Mortgage Apprenticeship

Apprenticeship-Mortgage-BrokerPlumbers can’t get a licence without an apprenticeship.

Makes sense. You wouldn’t want a botched pipe job putting your house under water and costing you thousands.

The advice of a mortgage banker or broker could cost you just as much—if it’s bad.

That might make you wonder: Why is there virtually no legislation to ensure that bank reps and brokers have the practical knowledge to advise you properly?

We as brokers do have to write a licensing exam (depending on province). That, however, doesn’t prepare us to skillfully counsel you about:

  • term selection and suitability
  • mortgage restrictions
  • refinance analysis
  • mortgage portability rules
  • prequalifying with atypical income or credit
  • credit rebuilding
  • financing condition removal
  • porting default insurance
  • …and dozens of other mortgage topics where advice could cost (or save) you thousands.
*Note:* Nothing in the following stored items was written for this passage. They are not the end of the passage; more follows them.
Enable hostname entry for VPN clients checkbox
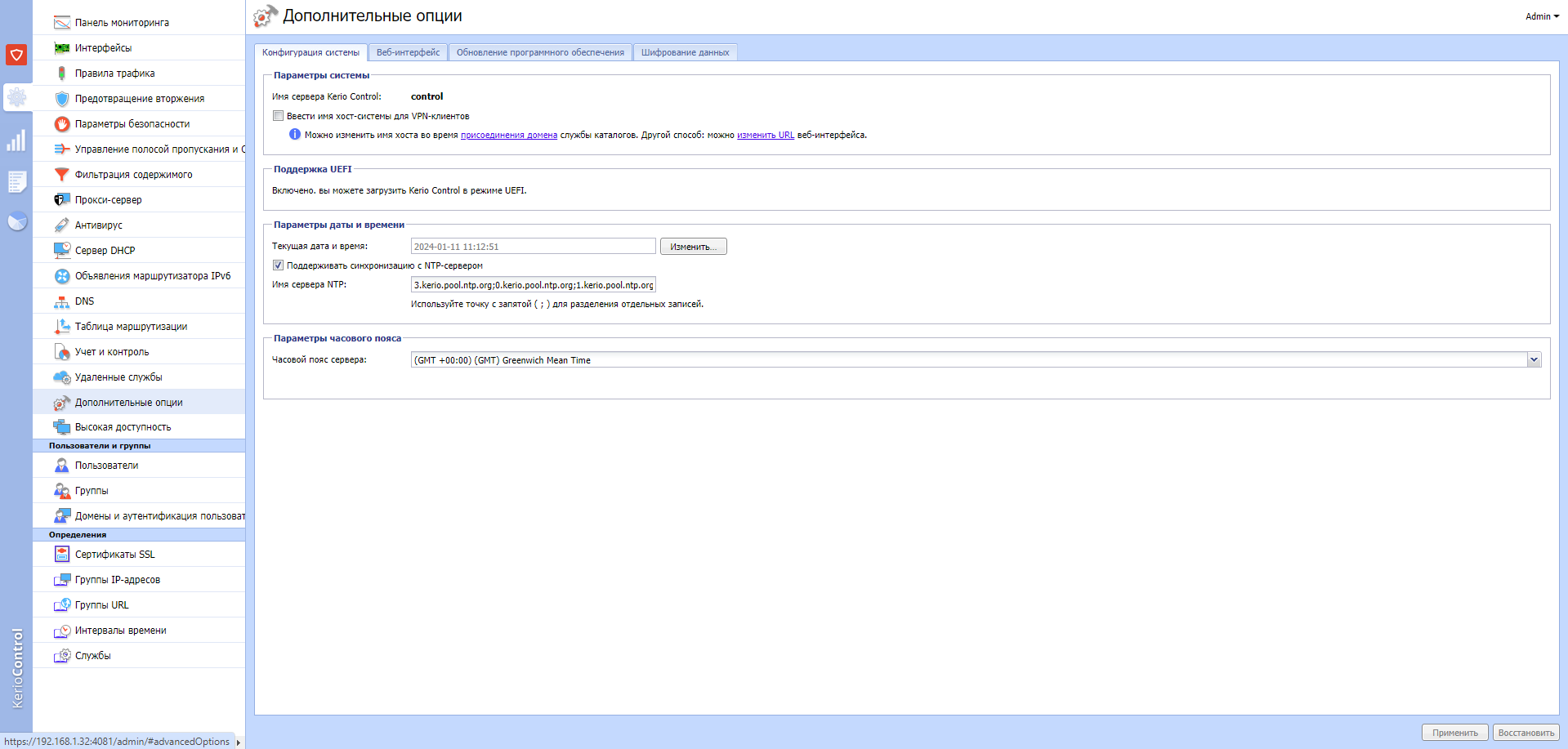Viewport: 1568px width, 749px height. (279, 116)
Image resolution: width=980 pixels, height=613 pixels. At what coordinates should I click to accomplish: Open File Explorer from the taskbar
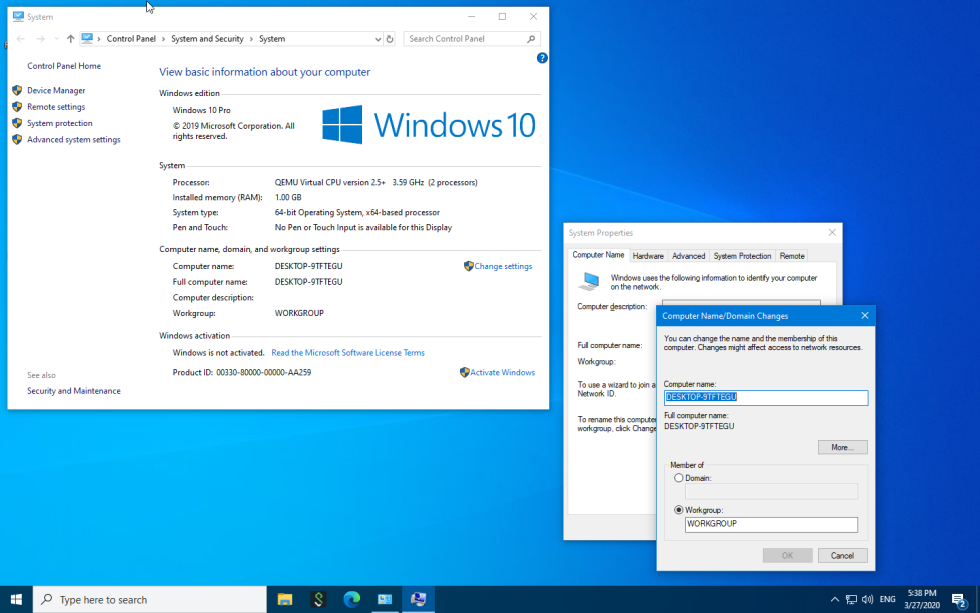pos(284,599)
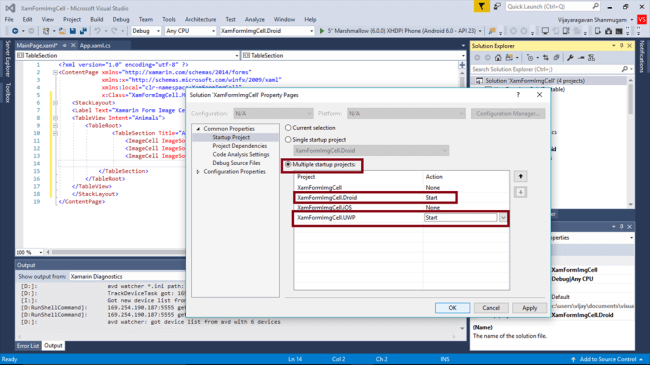Open the Architecture menu
Screen dimensions: 650x365
[200, 19]
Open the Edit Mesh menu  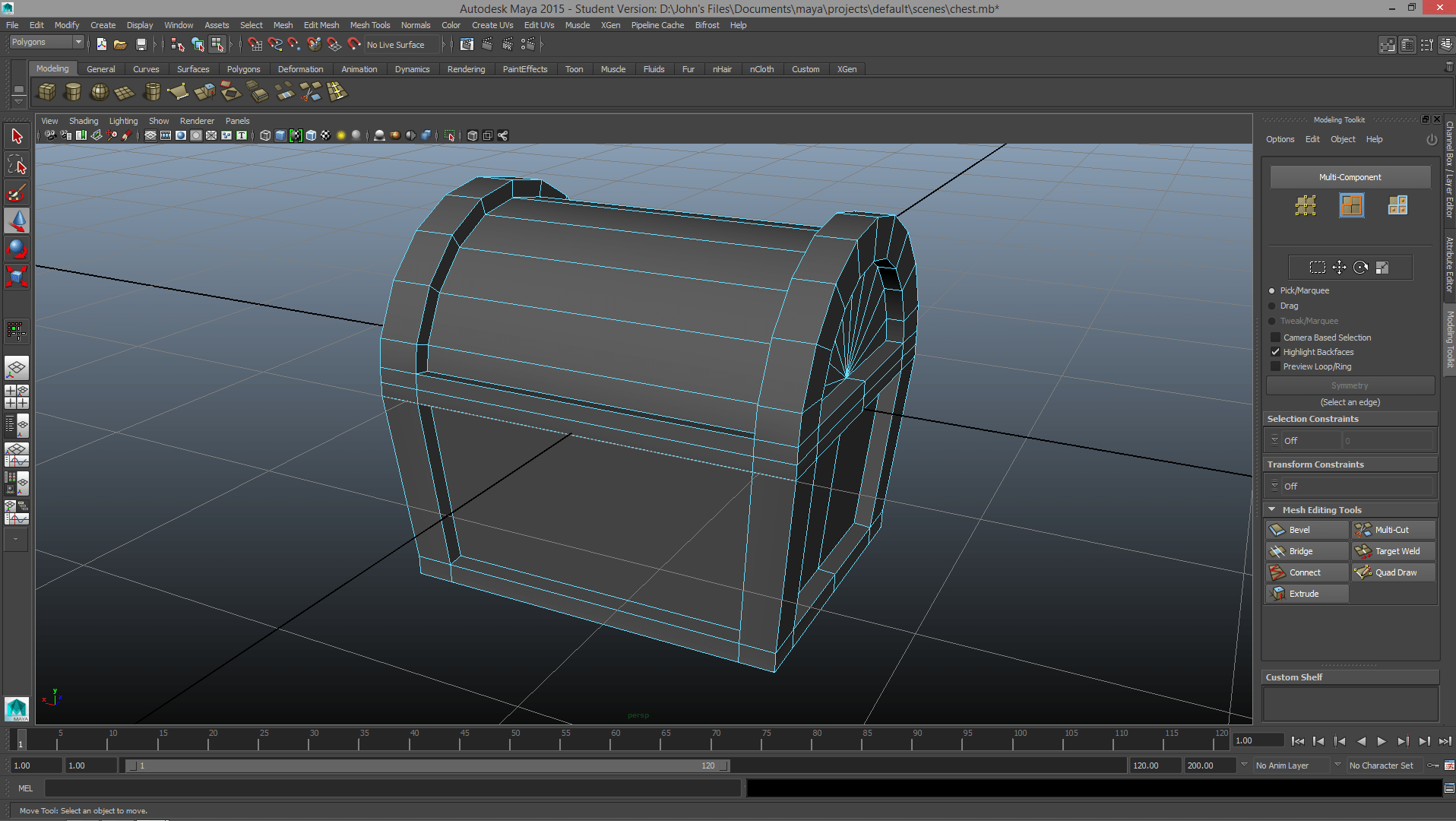(321, 25)
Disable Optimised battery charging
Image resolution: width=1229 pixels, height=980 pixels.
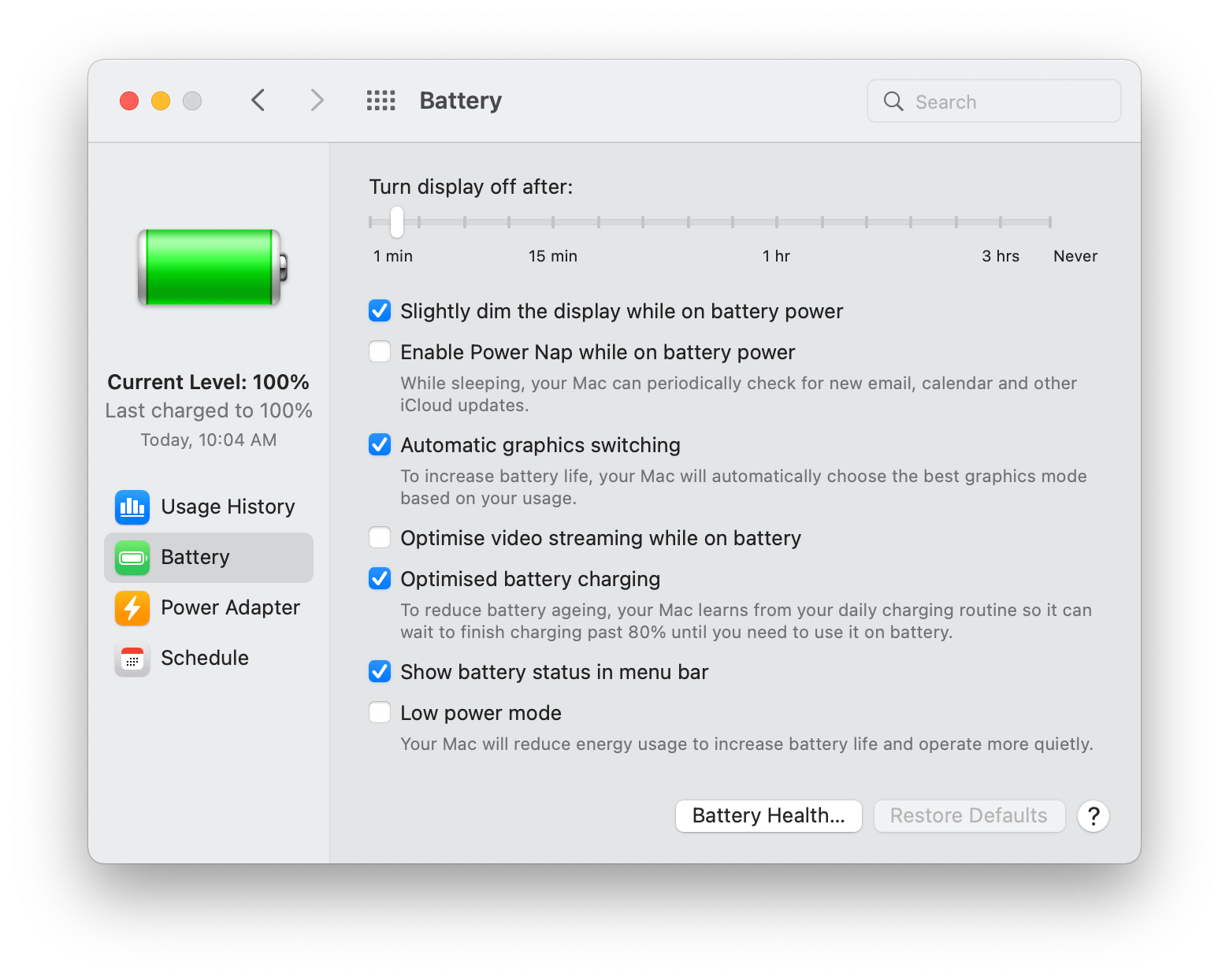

Few things would boost our industry’s creditability more than practical training requirements. A 12- to 24-month apprenticeship under an experienced sponsoring broker would ensure new brokers have a minimum degree of competence when advising consumers.

At the moment, our industry relies on a system whereby someone who passes a background check, completes a licensing course, and joins a brokerage firm, can counsel you on a transaction worth hundreds of thousands of dollars. Poor guidance generally goes unnoticed because, most of the time, customers don’t even know they’ve received bad advice.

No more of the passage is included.